La violence domestique au nom des valeurs traditionnelles

29 juillet 2019 - presse. Une pétition est diffusée sur les réseaux sociaux afin d'exiger un durcissement de la législation concernant les violences conjugales. En quelques jours, la pétition s'honore de 650 000 signatures... Les médias relaient des chiffres de maltraitance. 1 femme sur trois est battue, 1 femme meurt toutes les 45 minutes. Des blogueuses se sont maquillées façon femme boxée à la maison en y adjoignant un slogan : "Je ne voulais pas mourir".

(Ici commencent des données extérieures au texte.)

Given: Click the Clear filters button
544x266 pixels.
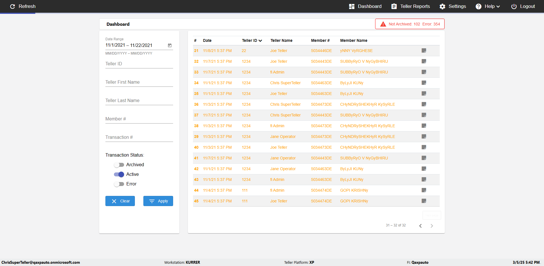Looking at the screenshot, I should pyautogui.click(x=120, y=201).
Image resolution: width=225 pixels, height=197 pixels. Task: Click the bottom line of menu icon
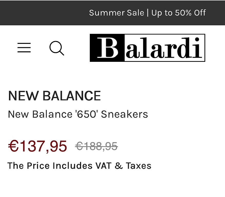[24, 52]
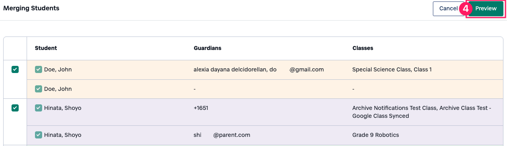Click the Grade 9 Robotics class cell

pos(375,135)
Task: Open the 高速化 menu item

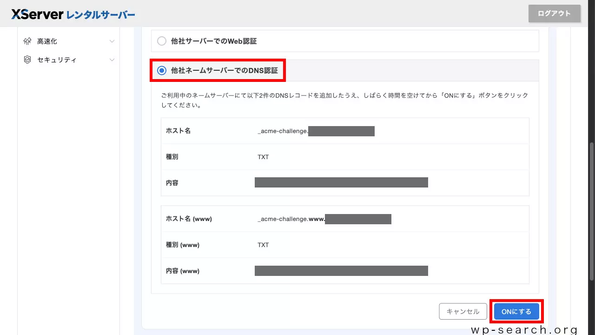Action: point(47,41)
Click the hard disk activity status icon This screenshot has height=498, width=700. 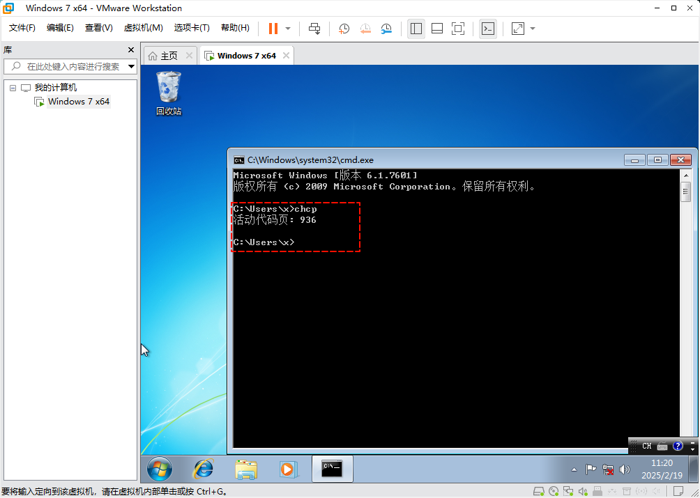click(x=538, y=491)
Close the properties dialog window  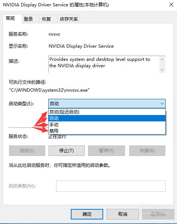coord(171,5)
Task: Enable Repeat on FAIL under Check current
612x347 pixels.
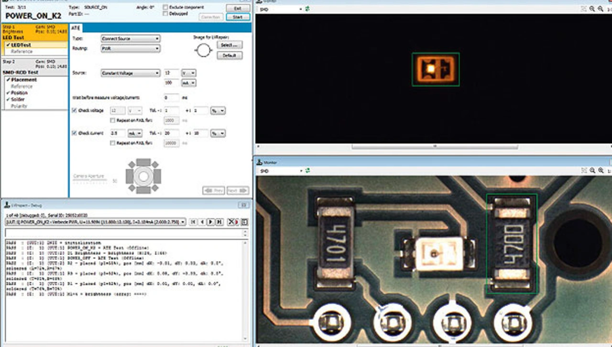Action: point(113,143)
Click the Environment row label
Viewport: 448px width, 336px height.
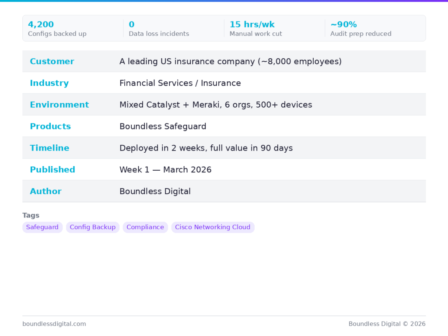tap(59, 105)
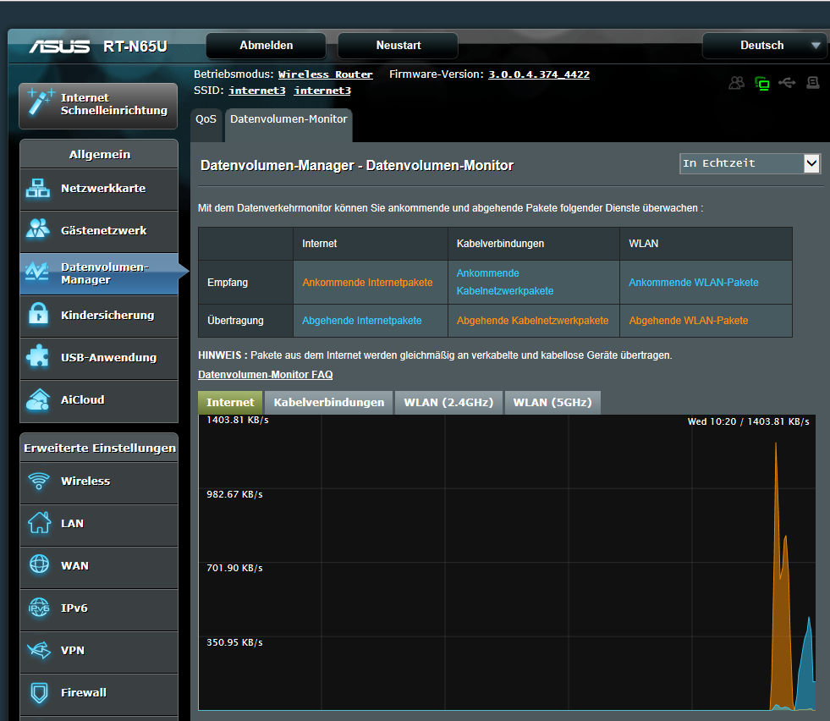Click the firmware version number link

pyautogui.click(x=538, y=74)
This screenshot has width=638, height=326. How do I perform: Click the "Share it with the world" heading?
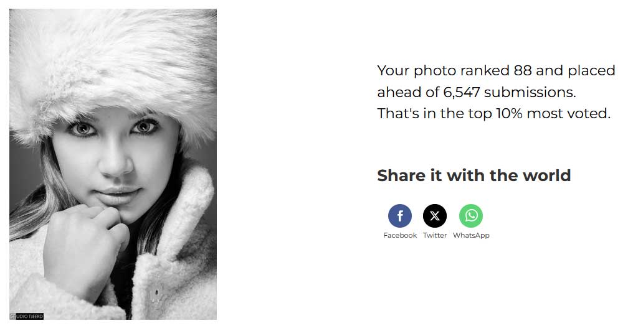tap(474, 175)
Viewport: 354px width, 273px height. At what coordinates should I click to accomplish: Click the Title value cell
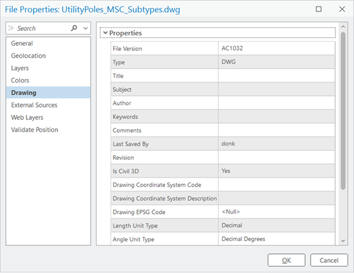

Avec une telle vague d'indignation l'espoir renait pourtant le législateur russe, depuis 2017, a assoupli les lois (2016) jugulant la violence domestique au nom des "valeurs traditionnelles". La tradition russe a le droit de bastonner les épouses insoumises selon le principe fondamental de l'immobilisme des mœurs barbares nécessaires à l'épanouissement masculin. Un Russe tendre est une mauviette occidentale !!!

Selon la Cour européenne des droits de l’Homme (CEDH) :
Le droit russe ne permet pas d’engager de poursuites publiques contre les auteurs de « coups et blessures légers » ou de voies de fait, ce sont les victimes qui doivent engager des poursuites privées. Cela fait peser une charge excessive sur les victimes : celles-ci doivent réunir des preuves, souvent en continuant de vivre avec l’auteur des violences et en restant financièrement dépendantes de celui-ci. De plus, les procédures ouvertes par des poursuites privées peuvent être closes si la victime retire sa plainte. La Cour rappelle à cet égard que les autorités de poursuite doivent pouvoir continuer la procédure au nom de l’intérêt public même si la victime retire sa plainte.